- _PROVIDED ENTRIES_

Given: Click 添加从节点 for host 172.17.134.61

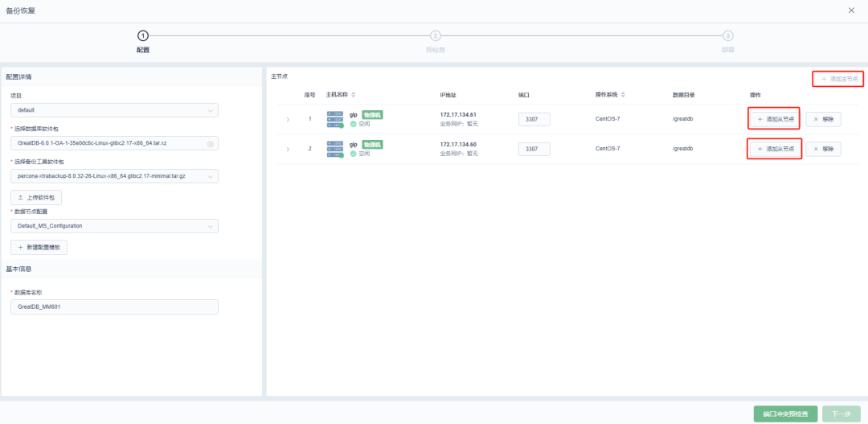Looking at the screenshot, I should [774, 119].
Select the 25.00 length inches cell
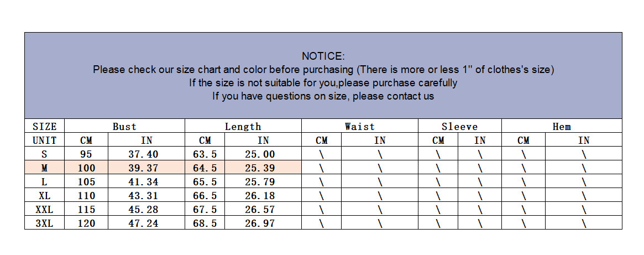This screenshot has height=255, width=644. point(263,154)
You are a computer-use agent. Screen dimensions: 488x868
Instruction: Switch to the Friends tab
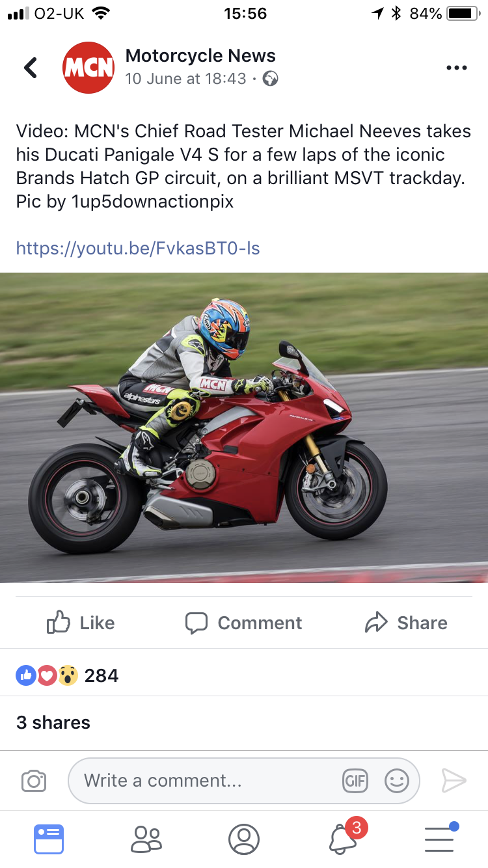(x=146, y=839)
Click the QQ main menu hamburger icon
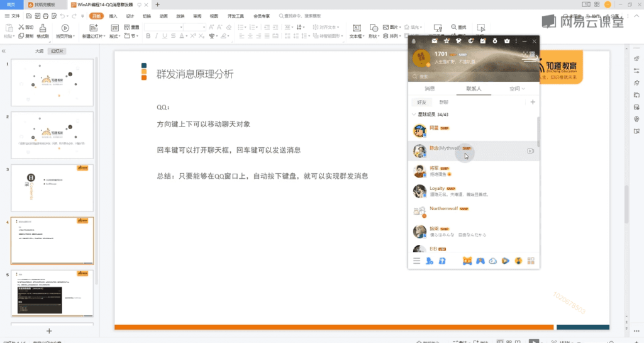Viewport: 644px width, 343px height. pyautogui.click(x=416, y=261)
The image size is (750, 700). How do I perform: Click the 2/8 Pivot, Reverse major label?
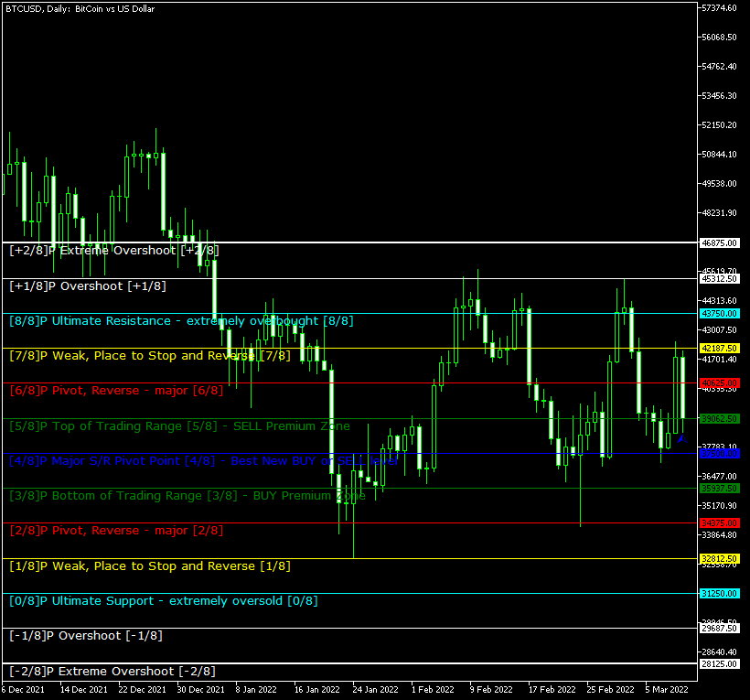point(116,530)
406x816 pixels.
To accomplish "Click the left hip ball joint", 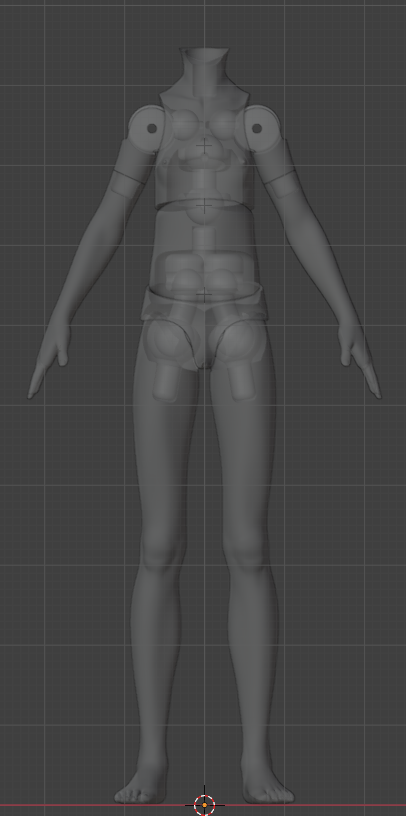I will [x=168, y=341].
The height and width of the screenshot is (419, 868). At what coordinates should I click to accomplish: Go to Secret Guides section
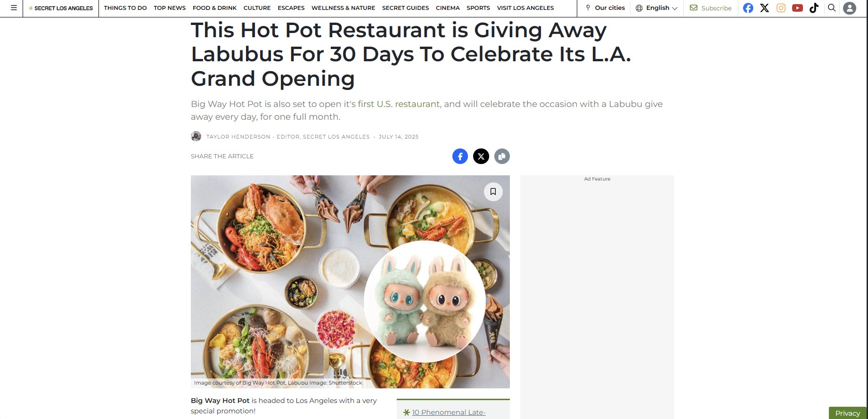pyautogui.click(x=405, y=8)
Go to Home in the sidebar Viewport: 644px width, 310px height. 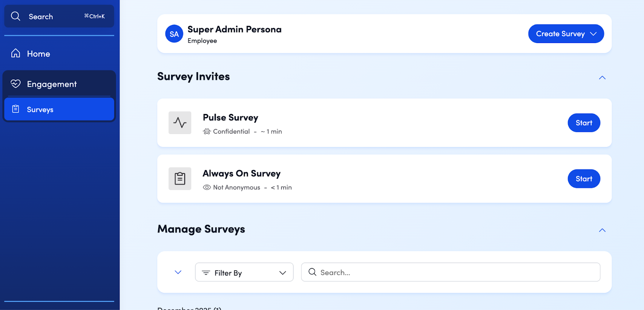coord(39,54)
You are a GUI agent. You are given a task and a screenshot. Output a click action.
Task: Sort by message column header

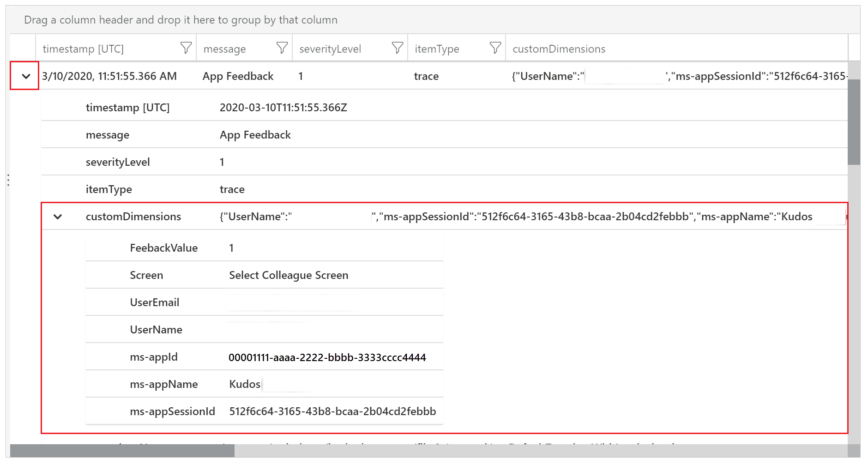pyautogui.click(x=225, y=49)
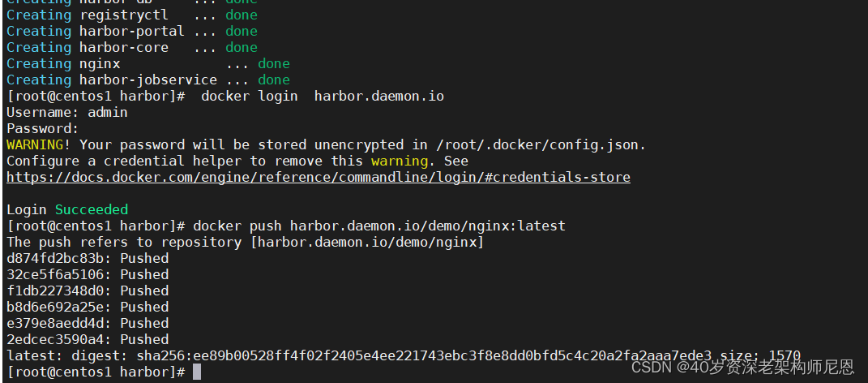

- _INSTRUCTIONS TO FOLLOW_
Show the lines of the listing above with "agent".

- _EXERCISE OUTPUT_
You are a computer-use agent. Screen dimensions: 488x868
You are a GUI agent. You are given a task and a screenshot. Output a click action.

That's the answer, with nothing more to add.